Suddenly, the lord of the house appeared. It seems the two's tones weren't as hushed as they'd hoped. He was completely nude and all out of sorts.
"Wife? What are you doing up at this ungodly hour?" he asked Mary Beth.
"Charles, dear, you've lost yourself in the night. Retire to bed if you'd please," the lady of the house responded.
"Why? So you can proceed in your affair with this scoundrel?"
"Nothing of the sort is happening here," Mary Beth assured him.
"Enough. In these twelve years of matrimony, I've come to learn you raise your rightmost eyebrow up in the air when you lie, as I see you're doing now," Charles said, reflexively performing the gesture as he spoke. He was right that his wife had this tell, and that she had done it this very morning when she told him she would be delighted to have his parents visit for the winter months, however, she was not doing it now. He was looking at his own face in a mirror, unaware that his wife was off to his left, "Now, I want the truth and I want it from this man. Count Mariner: is my wife attempting to seduce you for reasons personal or professional?"
"About as much as you are, old man," the Count said with a chuckle, he always laughed at his own jokes.
Was this answer enough for the lord of the house? Likely not, as Charles was on a pill. It was a special regimen, straight from his doctor, to help cure his liver, which at this very moment was looking for the emergency exit. The side effects were simple in concept, though complex in their magnitude. Basically, they just made him act "nuts", for lack of a better term. The sciences were a very young field, and only those with Charles's status (high, though less so than the Count) could afford the risk of experimenting with them. Charles was convinced his wife was preparing to take off in the night with her own arch-rival to begin anew atop a top tropic (topical, he thought, given the discussions he and his wife had about someday visiting the Maldives once his condition was better managed).

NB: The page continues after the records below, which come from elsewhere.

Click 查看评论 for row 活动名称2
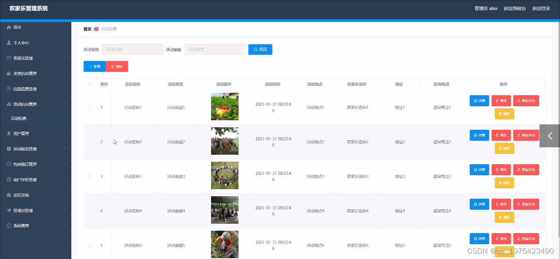 (526, 135)
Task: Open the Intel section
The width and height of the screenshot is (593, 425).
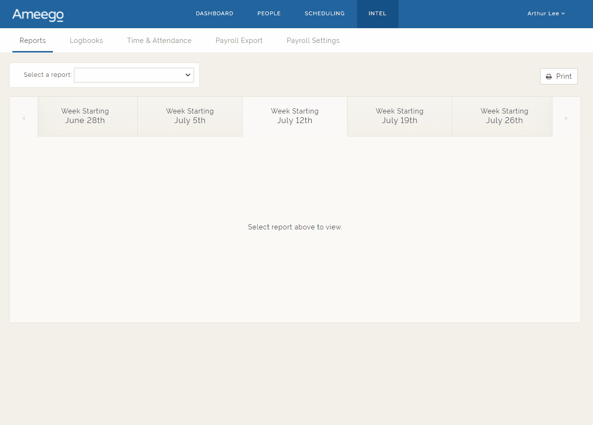Action: [378, 13]
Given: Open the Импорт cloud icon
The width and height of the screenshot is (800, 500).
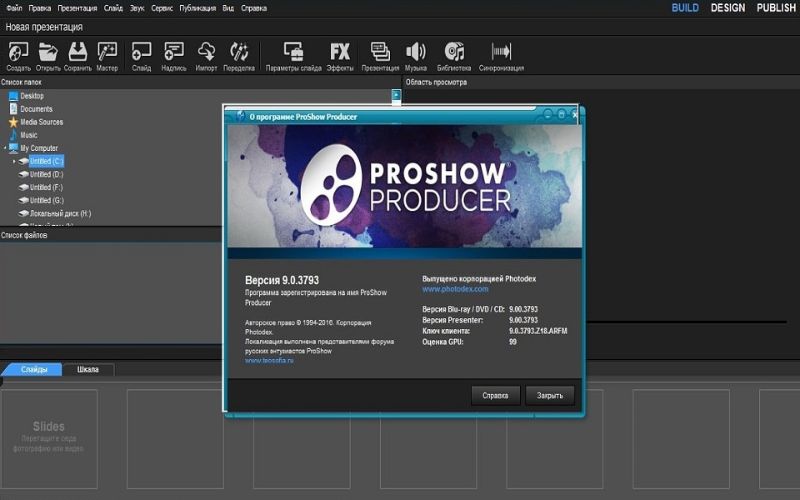Looking at the screenshot, I should coord(207,52).
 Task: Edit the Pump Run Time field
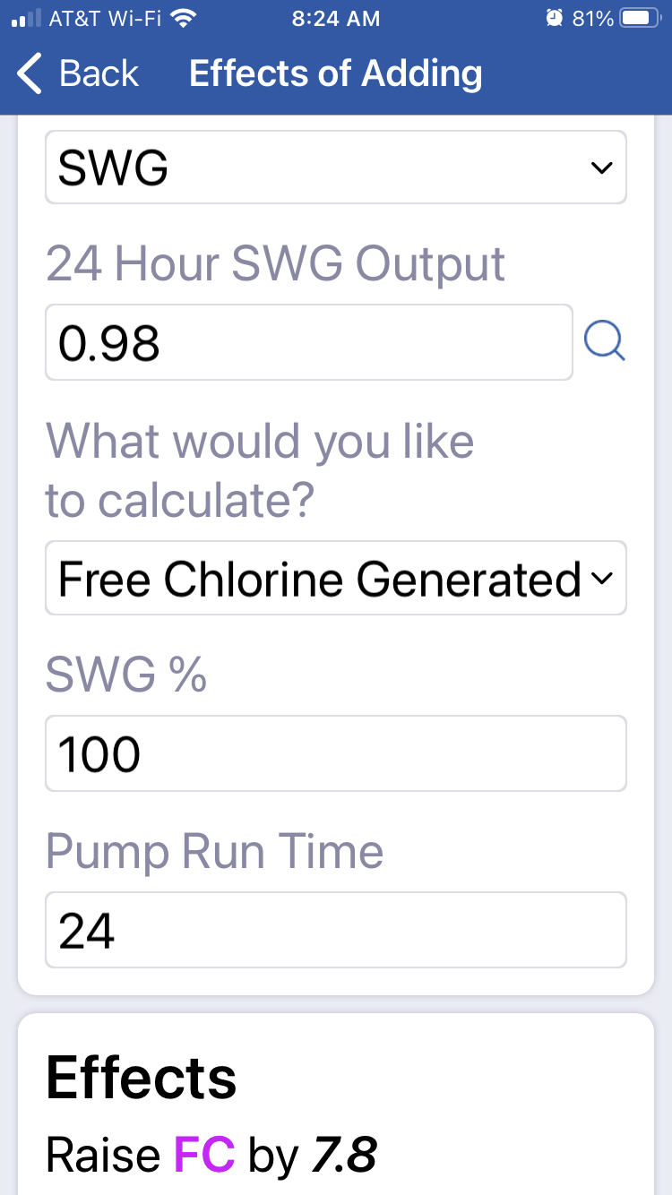(x=336, y=930)
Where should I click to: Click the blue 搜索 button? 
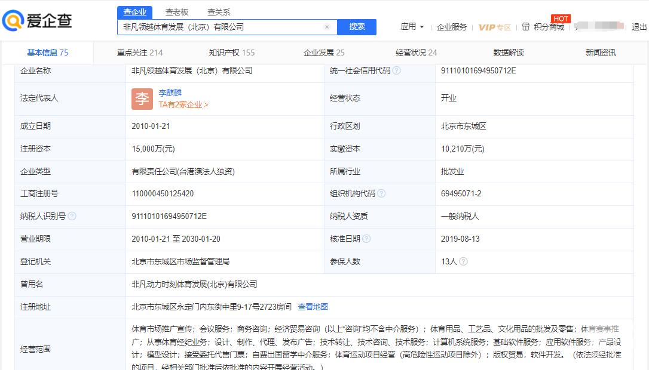357,27
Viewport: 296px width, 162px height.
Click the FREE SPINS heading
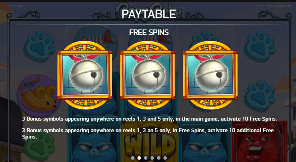(149, 33)

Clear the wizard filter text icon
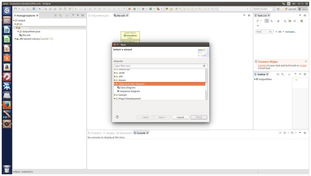tap(204, 66)
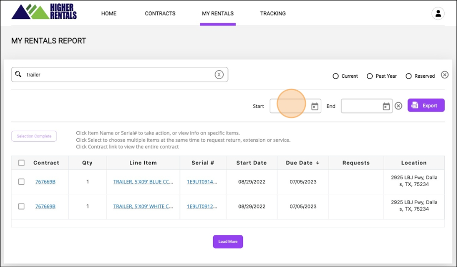This screenshot has width=457, height=267.
Task: Open the Start date calendar picker
Action: tap(314, 106)

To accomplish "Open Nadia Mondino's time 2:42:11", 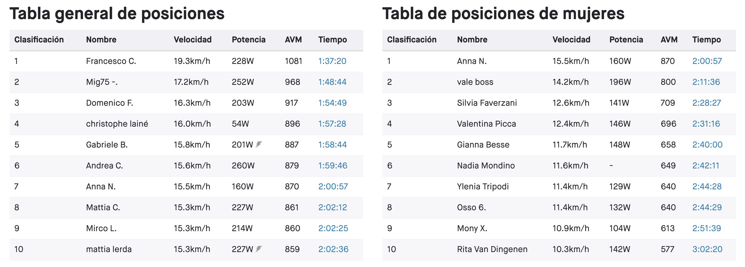I will pos(706,166).
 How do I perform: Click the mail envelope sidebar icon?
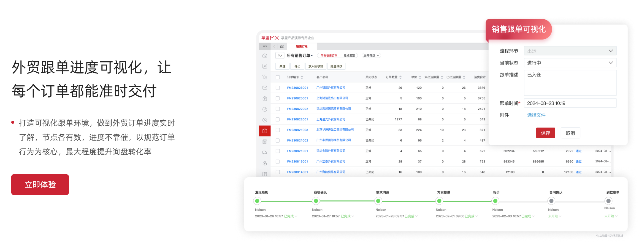pos(265,88)
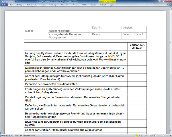Click the Word application icon in title bar
The width and height of the screenshot is (172, 137).
(2, 1)
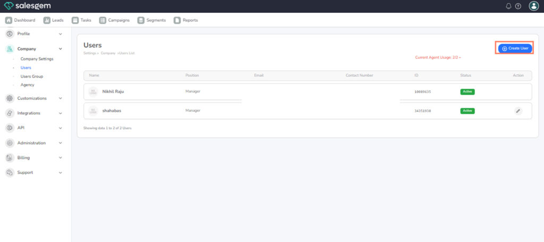Open the Reports tab
This screenshot has height=242, width=544.
[186, 20]
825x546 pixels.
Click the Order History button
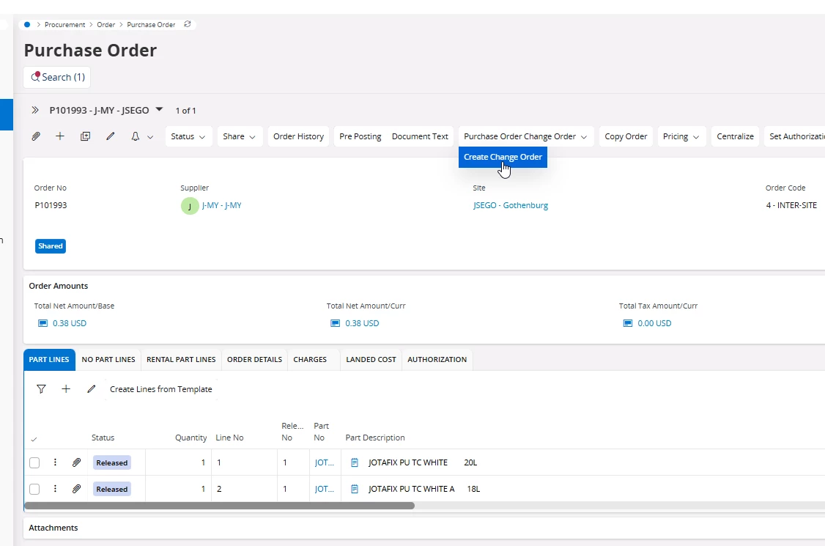pos(298,136)
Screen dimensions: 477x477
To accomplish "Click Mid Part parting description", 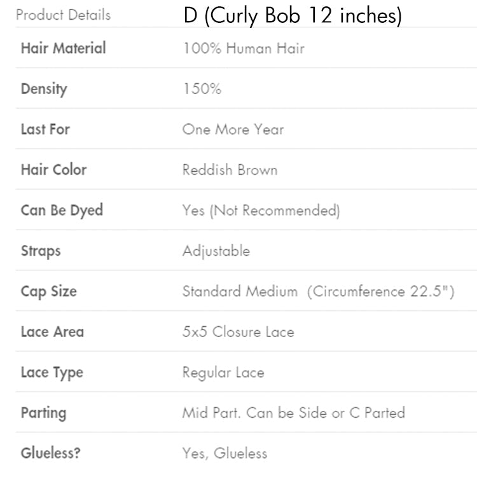I will (293, 413).
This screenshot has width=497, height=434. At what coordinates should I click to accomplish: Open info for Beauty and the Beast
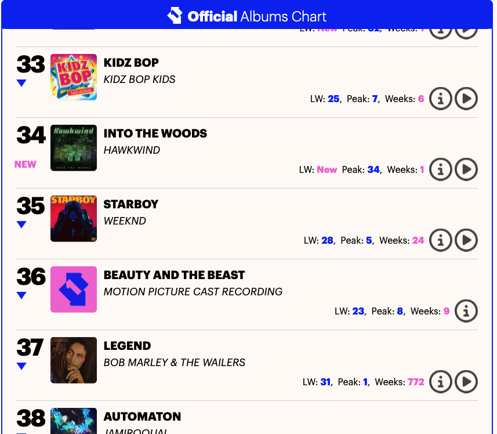466,311
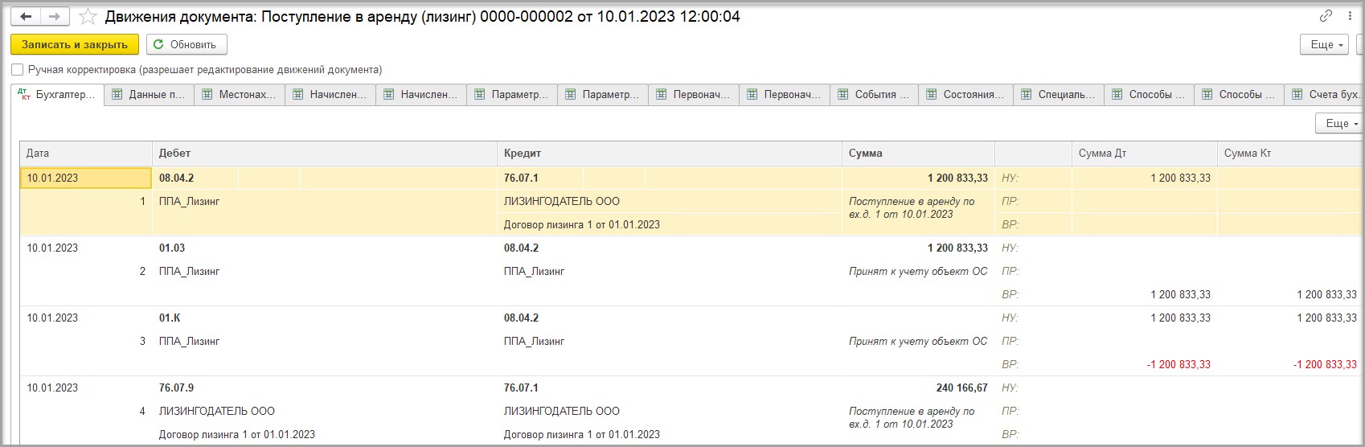Copy link using the chain icon

click(x=1326, y=17)
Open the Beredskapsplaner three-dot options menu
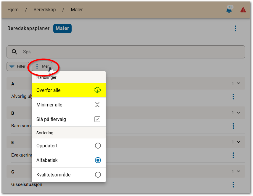This screenshot has width=253, height=196. click(x=235, y=28)
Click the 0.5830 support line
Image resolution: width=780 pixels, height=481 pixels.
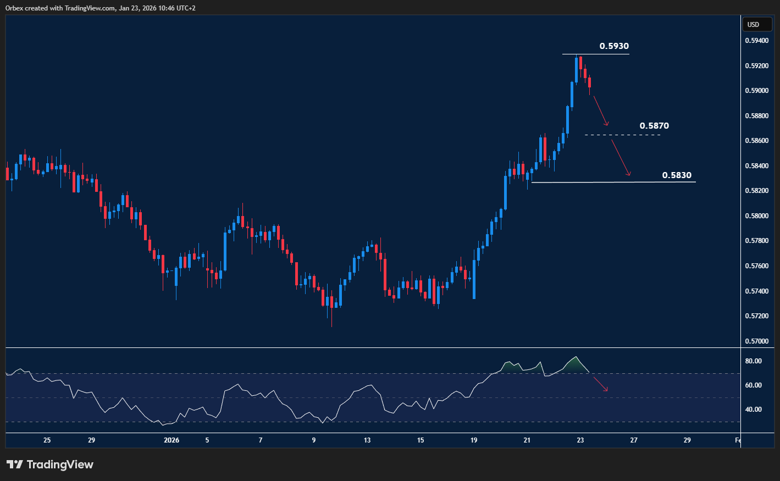[613, 182]
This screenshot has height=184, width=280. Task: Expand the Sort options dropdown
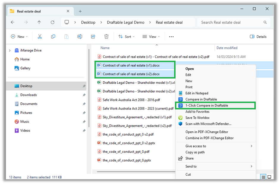click(126, 36)
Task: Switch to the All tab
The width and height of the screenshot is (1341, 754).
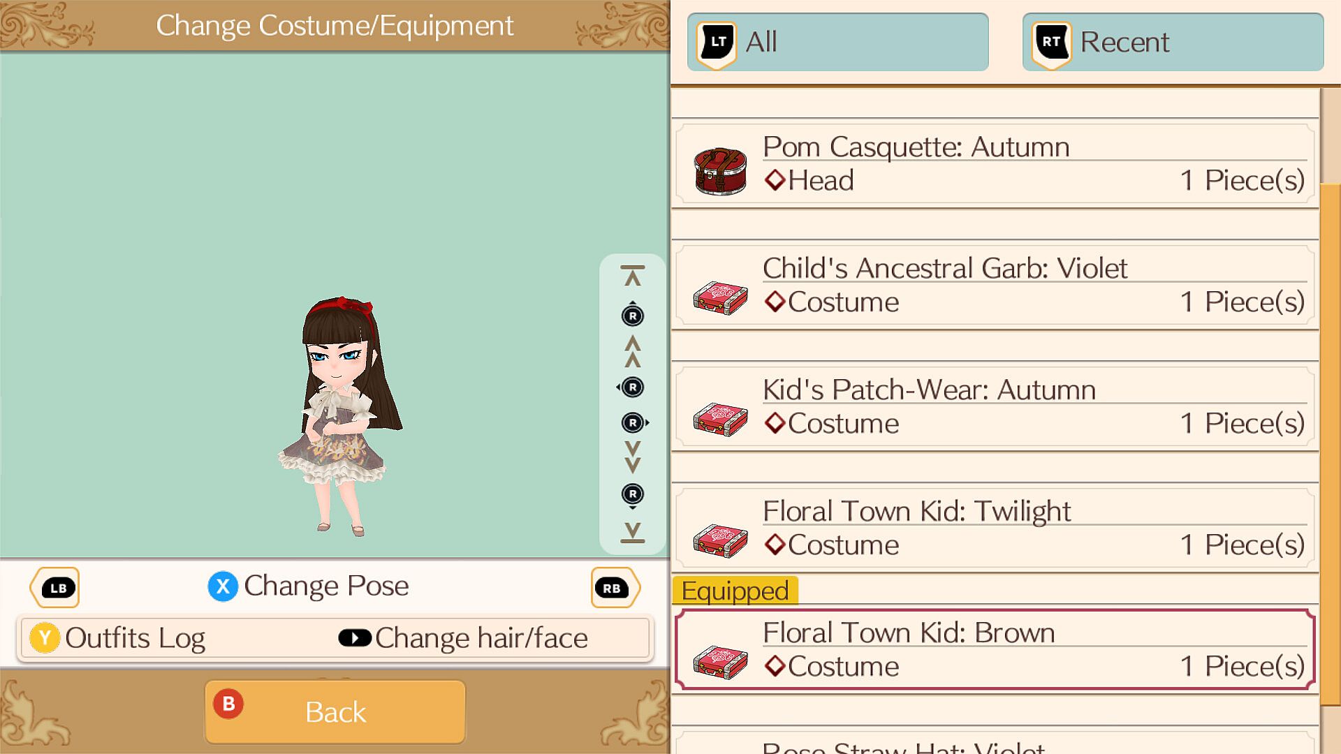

And so the lord of the house pulled out his hunting whistle, blew it, and before anybody knew what was happening, the Count's dog Diamond prepared to maul all three humans in the room to death.
The dog was entranced as if acting on some primal instinct to kill. She went for the Count first, the saddest detail of all. Any shred of loyalty to her owner evaporated the instant she heard the whistle's tone. Mary Beth and Charles screamed, but that only encouraged the dog's work. Diamond was smart, she knew where the heart was, and she knew how hard she would have to bite.
Mary Beth tried to kick the dog, but Diamond was too fast, grabbing the lady of the house's foot in her mouth, and using the Count's corpse as leverage to throw Mary Beth face-first into the mirror hanging on the wall. Glass (mirrors are made of glass) shattered about, illuminating the room with an almost gay spirit. It was in these shards that one could see Charles's naked body, very poorly hidden behind a rail-thin lamp. He thought he was better concealed, but alas, his pill. Regardless of his prowess in the art of hiding from a dog who had just gotten the insatiable taste for human blood, Diamond could smell him, and made quick work of disassembling each appendage of his body.